Money spent by counties defending a 2012 lawsuit on Indian voting rights could have gone toward setting up satellite voting and alternative voting areas on reservations for years, Indian voting activists said. Blaine County paid $119,071 and Rosebud County paid $116,000 for outside legal counsel in the 2012 Wandering Medicine lawsuit, which was settled in 2014, a figure that could reach about $460,000 when combined with Bighorn County, which was also involved in the lawsuit, and the $100,000 paid to the plaintiffs’ attorneys, activists said. However, attorneys involved in the litigation say that is not the case. The $119,071 figure was released in a May 13 public records request to William “Snuffy” Main, a member of the Gros Ventre Tribe on the Fort Belknap Reservation, said attorney Sara Frankenstein of the South Dakota law firm of Gunderson, Palmer, Nelson & Ashmore, who represented Blaine County in the lawsuit.
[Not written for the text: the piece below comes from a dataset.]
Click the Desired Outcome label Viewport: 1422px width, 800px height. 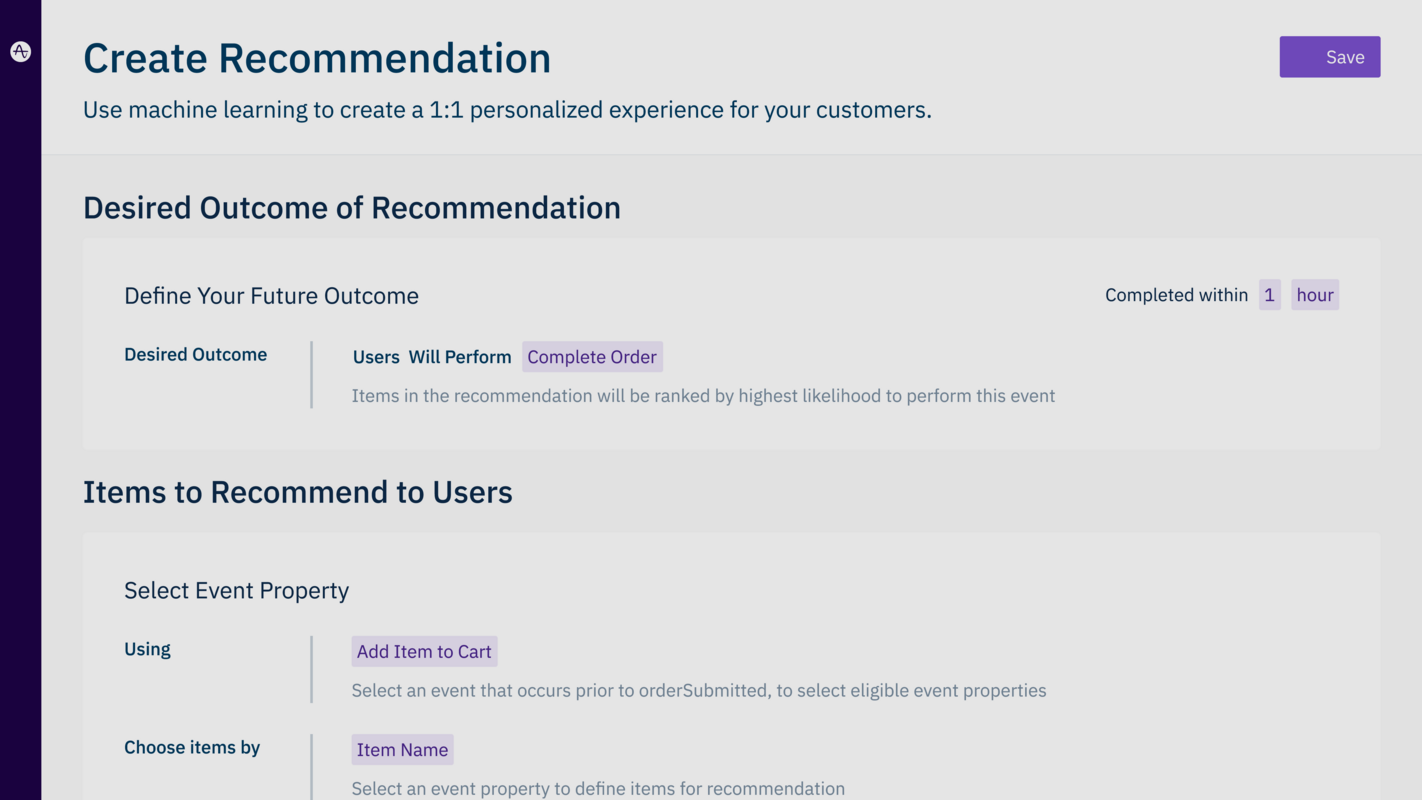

“Unfortunately, the plaintiffs’ counsels’ litigation tactics unnecessarily increased the cost of the litigation by an enormous margin,” she wrote.
“I was surprised,” Main said about the fee. “From the beginning I said the money they spent on litigation could have been used to set up voting offices and the costs of the voting offices would have been substantially less than spent on litigation.”
Frankenstein and Blaine County Attorney Kelsie Harwood said the technology, such as ballots on demand machines that print out ballots for specific voters, was not available at the time and said it would not have been possible to establish.